Bu ahlaksızlığın, karaktersizliğin daniskası, ta kendisidir.
Dininiz, inancınız, mezhebiniz, ideolojiniz, milliyetiniz ne olursa olsun, söz verip de yerine getirmediğiniz takdirde, öncekilerin üzerine sünger çekebilir, bir kalemde silebilirsiniz. Çünkü öncelikli olan, insanlığın ortak ahlaki değerleridir ve söz vermek de bunların en önemlilerinden biridir.
Ölü taklidi yaparak, mesajlara yanıt vermeyerek, karşınızdakini yanıt bile vermeye değer görmeyerek, o insanlardaki saygınlığınızın yerlerde sürünmesi umurunuzda olmayabilir. Ama artık siz onların gözünde sürüngenden farksız bir insansınızdır. Kendinizi hangi dinle ideolojiyle, milliyetle tanımlarsanız tanımlayın, hiç bir önemi yoktur. Siz artık o insanların gözünde zavallı bir sürüngenden başkası değilsinizdir.

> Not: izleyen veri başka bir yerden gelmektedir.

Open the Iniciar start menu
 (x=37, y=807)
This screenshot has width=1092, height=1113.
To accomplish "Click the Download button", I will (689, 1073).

Gerçekten medeniyeti, zerafeti ve bireysel-toplumsal sorumluluklarını bilen toplulukların üyelerinde 'söz'ün anlamı ve değeri büyüktür. Bu topluluğun üyelerine söz verilip de yerine getirilmediği takdirde, büyük bir güven eksikliği yaşatır ve hatta ilişkilerini tümüyle kesme davranışıyla kar karşıya kalabilirsiniz. İşte bu nedenledir ki, bu gibi toplulukların üyeleri tarafından verilen 'söz'e sonuna inanırsınız. Çünkü yerine getirileceğine inancınız tamdır. Öte yandan diğer grubun üyeleri tarafından verilen 'söz'lerin sizin için bir anlamı yoktur. Çünkü yerine getirileceği inancı yoktur. Yerine getirilmediği zaman da büyük bir hayal kırıklığı yaşamazsınız. Çünkü medeniyeti, zerafeti, bireysel-toplumsal sorumluluğu benimsememiş topluluğun üyelerinden zaten sözünü yerine getirmesini beklemezsiniz.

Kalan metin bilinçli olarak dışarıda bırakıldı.